## Task to carry out
Reproduce the records below word for word, leaving out the pictures.
::: Data shown
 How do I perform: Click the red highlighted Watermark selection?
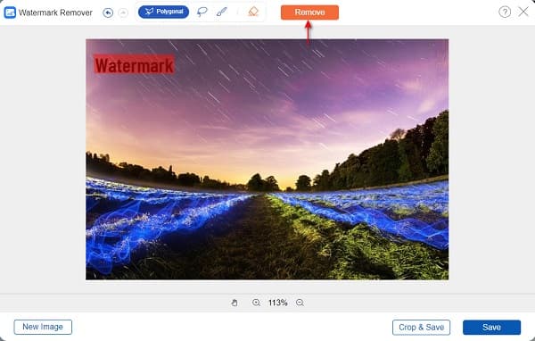click(134, 64)
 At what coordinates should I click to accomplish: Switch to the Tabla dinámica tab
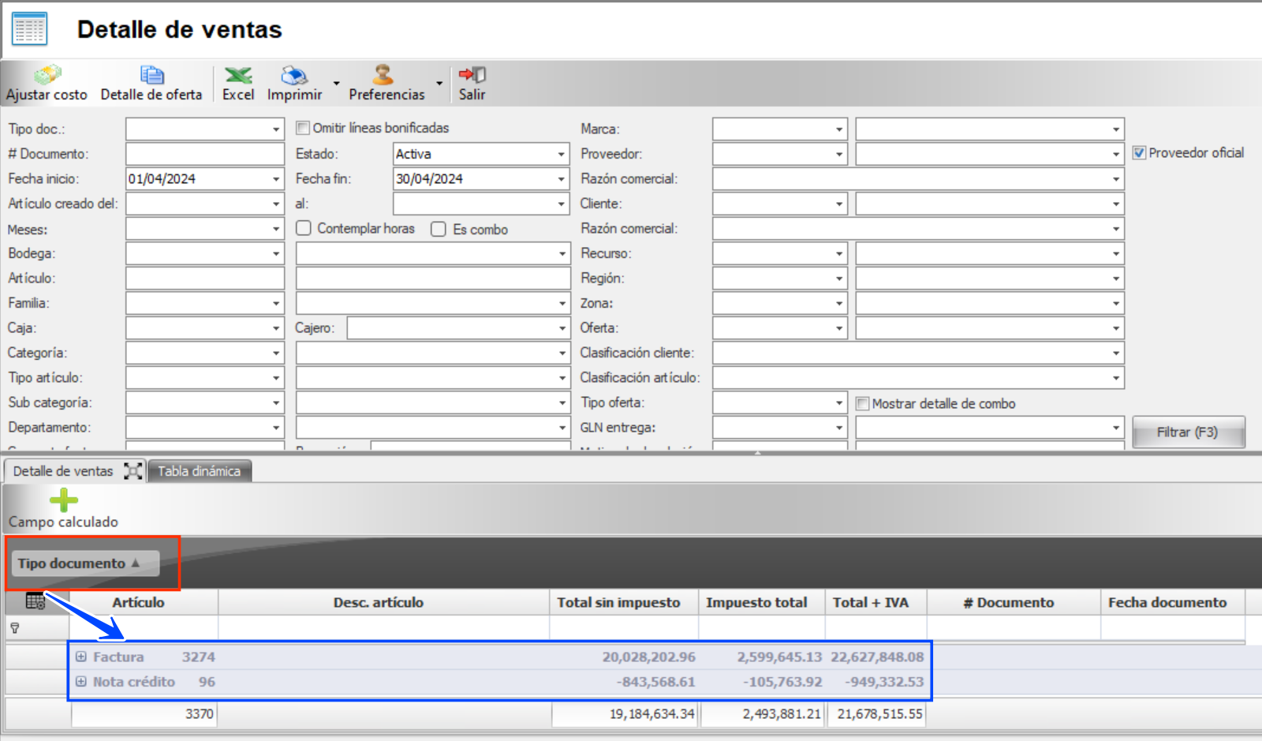click(x=199, y=471)
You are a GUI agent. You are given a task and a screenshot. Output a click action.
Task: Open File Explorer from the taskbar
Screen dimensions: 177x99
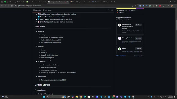point(77,97)
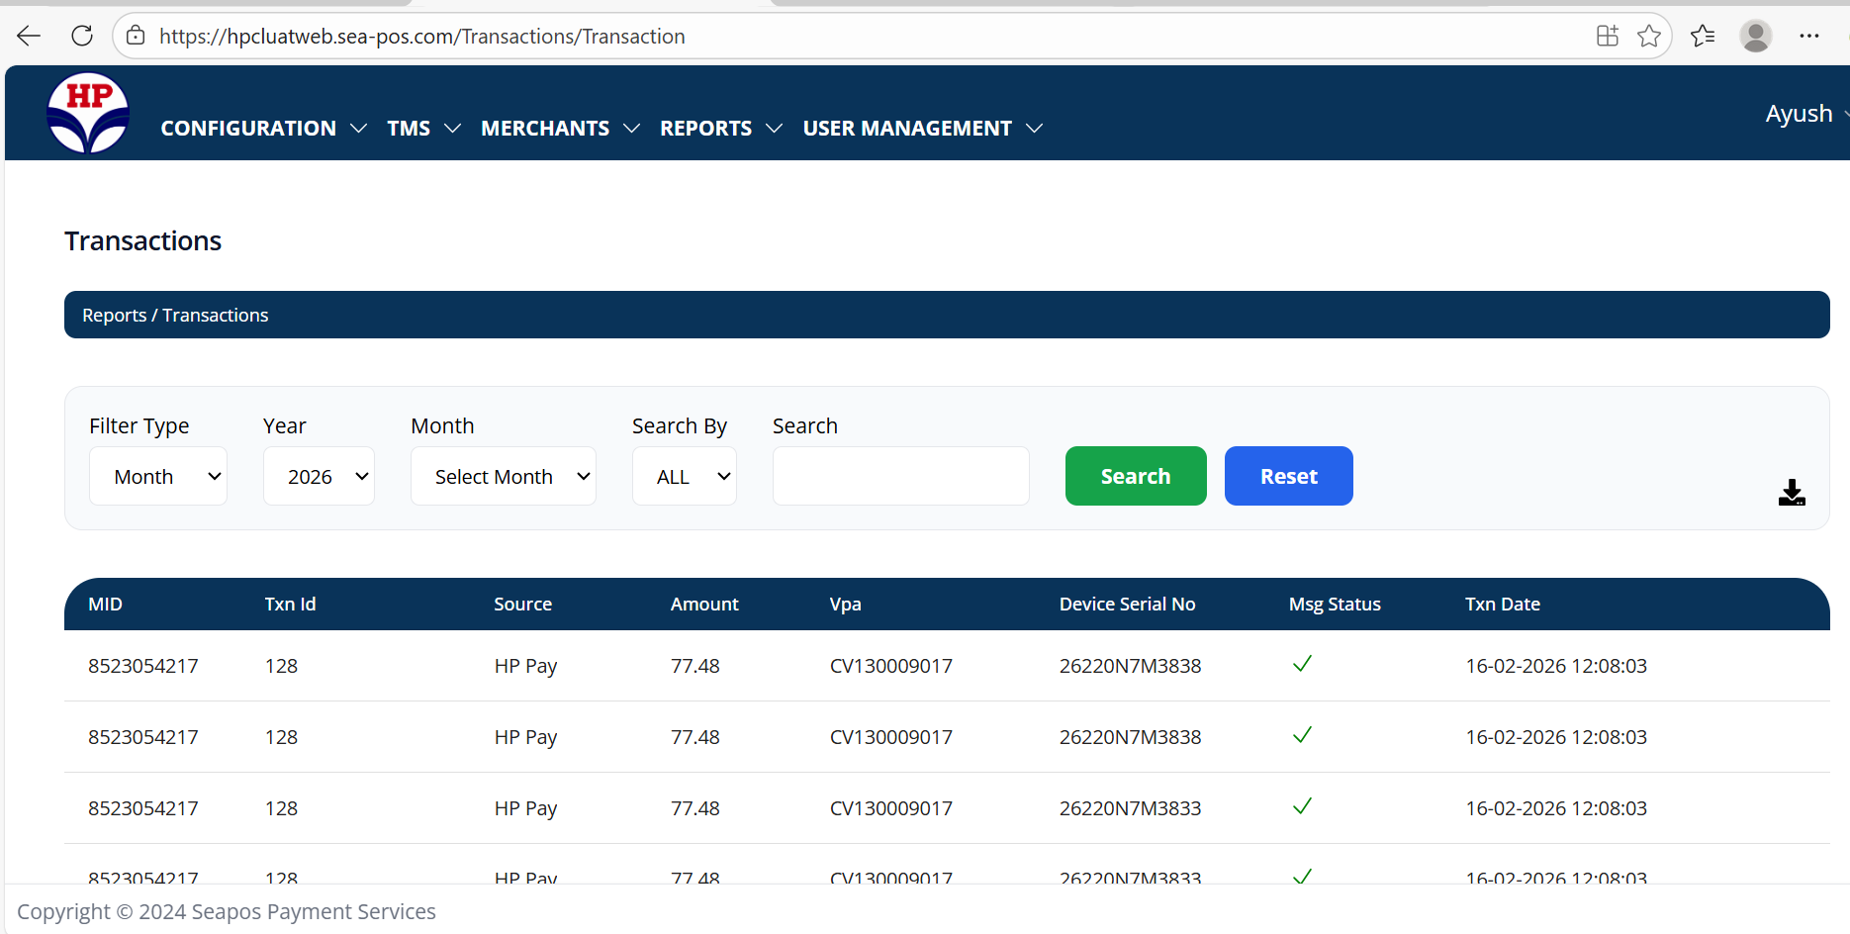Screen dimensions: 1850x934
Task: Click the blue Reset button
Action: [x=1288, y=476]
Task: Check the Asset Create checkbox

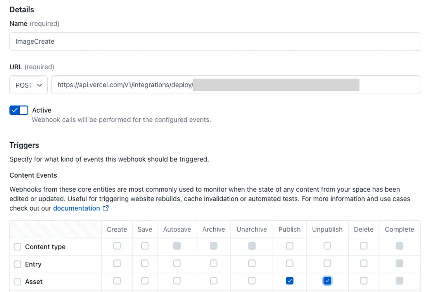Action: click(117, 281)
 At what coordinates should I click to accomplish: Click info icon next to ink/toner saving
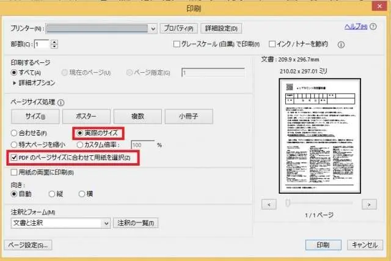pyautogui.click(x=341, y=45)
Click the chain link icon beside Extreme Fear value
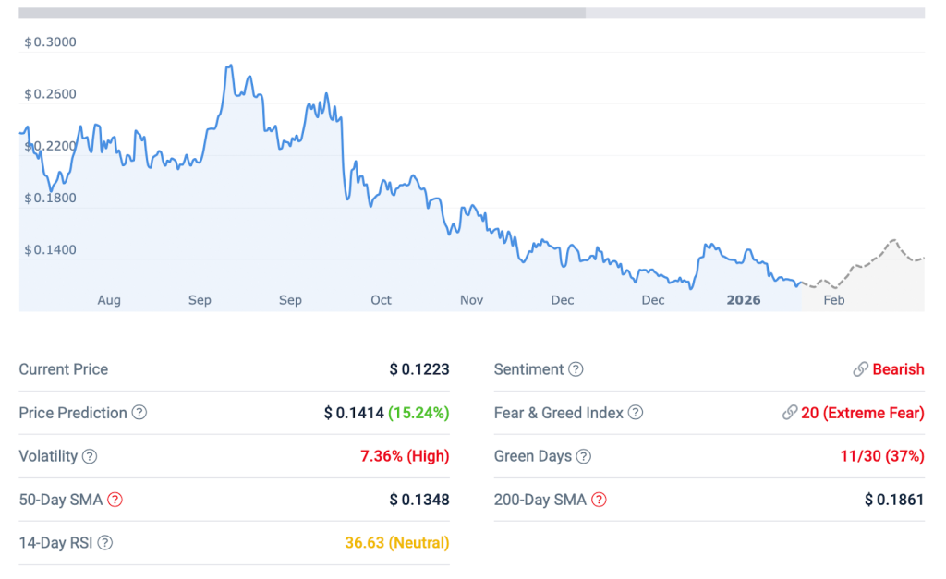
::::::
## Reply
 How do I perform: Click the red highlighted Watermark selection?
click(134, 64)
 At what coordinates should I click to accomplish: Switch to the Tabla dinámica tab
click(x=199, y=471)
You are a GUI agent. You are given a task and a screenshot. Output a click action.
Task: Open File Explorer from the taskbar
Screen dimensions: 177x99
point(77,97)
Screen dimensions: 1850x934
Task: Click the blue Reset button
Action: [x=1288, y=476]
Task: Check the Asset Create checkbox

Action: click(117, 281)
 At what coordinates should I click to accomplish: Click info icon next to ink/toner saving
pyautogui.click(x=341, y=45)
Click the chain link icon beside Extreme Fear value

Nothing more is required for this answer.